I know the fast food places in the Dells tend to be higher than others, but did all dollar menues change?
the $1 menu now consists of the regular sized hamberger and cheeseburger and the parfait.  
the double cheeseburger is now $1.89, side salad and chicken sandwich up to $1.79


----------



## timeos2 (Jul 12, 2008)

Rochester, NY still has it but not at the Airport location.

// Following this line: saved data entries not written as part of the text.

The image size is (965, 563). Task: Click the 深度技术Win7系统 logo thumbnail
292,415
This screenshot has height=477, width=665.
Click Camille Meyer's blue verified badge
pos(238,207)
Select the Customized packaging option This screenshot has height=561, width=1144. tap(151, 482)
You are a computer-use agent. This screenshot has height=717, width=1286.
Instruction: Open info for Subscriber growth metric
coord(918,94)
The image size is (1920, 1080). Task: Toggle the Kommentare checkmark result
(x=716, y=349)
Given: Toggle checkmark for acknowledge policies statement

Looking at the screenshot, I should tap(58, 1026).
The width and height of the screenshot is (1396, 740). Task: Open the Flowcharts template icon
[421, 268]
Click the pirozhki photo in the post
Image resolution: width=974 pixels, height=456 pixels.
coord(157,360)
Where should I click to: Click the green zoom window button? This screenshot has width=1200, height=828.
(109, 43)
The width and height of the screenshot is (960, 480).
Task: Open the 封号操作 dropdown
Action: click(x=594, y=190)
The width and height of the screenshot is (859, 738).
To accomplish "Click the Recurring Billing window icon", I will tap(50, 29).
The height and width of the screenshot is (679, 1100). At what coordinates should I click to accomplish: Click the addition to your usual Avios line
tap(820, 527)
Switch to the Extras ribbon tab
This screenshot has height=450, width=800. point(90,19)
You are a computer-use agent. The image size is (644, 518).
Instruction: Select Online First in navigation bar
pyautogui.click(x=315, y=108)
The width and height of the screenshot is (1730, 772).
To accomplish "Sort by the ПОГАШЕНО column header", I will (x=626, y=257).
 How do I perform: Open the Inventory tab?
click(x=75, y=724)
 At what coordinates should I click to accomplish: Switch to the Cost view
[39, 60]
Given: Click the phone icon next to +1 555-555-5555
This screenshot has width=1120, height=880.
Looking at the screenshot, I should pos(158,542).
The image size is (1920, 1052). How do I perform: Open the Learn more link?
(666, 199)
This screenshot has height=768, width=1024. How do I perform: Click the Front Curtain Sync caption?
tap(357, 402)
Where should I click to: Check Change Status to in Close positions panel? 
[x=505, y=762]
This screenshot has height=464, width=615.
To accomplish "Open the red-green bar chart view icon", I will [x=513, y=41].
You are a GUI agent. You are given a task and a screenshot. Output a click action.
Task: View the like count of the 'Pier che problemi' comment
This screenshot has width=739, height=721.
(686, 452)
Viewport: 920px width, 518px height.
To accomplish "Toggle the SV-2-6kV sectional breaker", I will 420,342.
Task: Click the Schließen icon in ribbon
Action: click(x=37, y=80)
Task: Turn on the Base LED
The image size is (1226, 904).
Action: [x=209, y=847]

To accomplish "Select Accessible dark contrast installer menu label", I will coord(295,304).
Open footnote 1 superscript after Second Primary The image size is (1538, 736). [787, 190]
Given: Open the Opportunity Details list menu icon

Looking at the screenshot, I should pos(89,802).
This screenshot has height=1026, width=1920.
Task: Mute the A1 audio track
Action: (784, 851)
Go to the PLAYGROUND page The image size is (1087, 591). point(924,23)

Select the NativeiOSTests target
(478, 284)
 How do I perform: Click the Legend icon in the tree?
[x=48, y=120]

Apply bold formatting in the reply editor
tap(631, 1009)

I think its all location based.


----------



## AwayWeGo (Jul 12, 2008)

*Some McDonalds Locations Have The $1 Items, But Don't Show Them On The Menu Boards.*

Some tourist-heavy Orlando FL locations we patronized had all the $1 items, but did not have a Dollar Menu anywhere in sight. 

Customers who knew about the Dollar Menu & asked for $1 items got'm OK. 

Everybody else paid full freight for the regular menu items. 

I think that's called _marketing_. 

-- Alan Cole, McLean (Fairfax County), Virginia, USA.​


----------



## dioxide45 (Jul 12, 2008)

They still have it here in Ohio. Not as many items on it though. I want to know if KFC still has the chipotle Chicken. I went in to a KFC the other day and all promotional material is gone and they didn't have it.


----------



## TUGBrian (Jul 12, 2008)

I miss the days of the 19c hamburger and 29c cheeseburgers!  think it was tuesdays or something like that!


----------



## Makai Guy (Jul 12, 2008)

TUGBrian said:


> I miss the days of the 19c hamburger and 29c cheeseburgers!  think it was tuesdays or something like that!



Sixties flashback?


----------



## Timeshare Von (Jul 12, 2008)

Yep as primarily franchises, McD's location have the right to set their own prices and whether or not they will participate with corporate promotions.


----------



## TUGBrian (Jul 12, 2008)

Makai Guy said:


> Sixties flashback?



ha...I wasnt even a thought in the 60s!

I swear they used to have a special on one day of the week where they offered regular hamburgers and cheeseburgers that cheap.

now its like 59 and 69c each....


----------



## laura1957 (Jul 12, 2008)

when I brought my 2 daughters and granddaughter to McD's Thursday I was actually surprized because our local had more on the dollar menu than I thought they did!!  they even had the double cheeseburgers


----------



## falmouth3 (Jul 12, 2008)

AwayWeGo said:


> Some tourist-heavy Orlando FL locations we patronized had all the $1 items, but did not have a Dollar Menu anywhere in sight.
> 
> Customers who knew about the Dollar Menu & asked for $1 items got'm OK.
> 
> ...



Interesting.  I just stopped at a McD's last week on I-95 in CT.  I noticed that they didn't even have the Double Cheeseburger on the menu.  I wonder if I'd ordered it if they would have charged me $1.  Regular cheeseburger was $1.59, I think so my guess is that a double would have been more - if they served it at all.  My mother was looking forward to having the double.


----------



## Twinkstarr (Jul 12, 2008)

TUGBrian said:


> ha...I wasnt even a thought in the 60s!
> 
> I swear they used to have a special on one day of the week where they offered regular hamburgers and cheeseburgers that cheap.
> 
> now its like 59 and 69c each....



I remember those specials, Taco Bell also used to have Taco Tuesdays. This was back in the 1980's when I was in college in IN.


----------



## Lisa P (Jul 12, 2008)

They still have a selection on $1 menus around here.  Just the airports don't.


----------



## pwrshift (Jul 12, 2008)

I go back to the days when A&W had pretty gals on roller skates that took your orders from your car and brought them back to you to hang on your window.  And the root beer was much much better than it is today.  Back then, McD was a bit of a joke.

Brian


----------



## pambroselli86 (Jul 12, 2008)

*Western NY*

The dollar menu is still available here, I think they are beginning to attempt to hide it.  

As for the special days we used to be able to by a "Big Mac" on Sun, Mon, or Tue and get a 2 for 1 lift ticket to Holiday Valley Ski Resort.

Paul


----------



## Kona Lovers (Jul 13, 2008)

TUGBrian said:


> I miss the days of the 19c hamburger and 29c cheeseburgers!  think it was tuesdays or something like that!



This is no "sixties flashback".  They had this here in Bakersfield in the late 90's.

Marty


----------



## dioxide45 (Jul 13, 2008)

Twinkstarr said:


> I remember those specials, Taco Bell also used to have Taco Tuesdays. This was back in the 1980's when I was in college in IN.



I think now Taco Bell has some competitive prices. They used to in the past, but then I found they got expensive. Though now with some of their new menu items, I find their prices reasonable again.


----------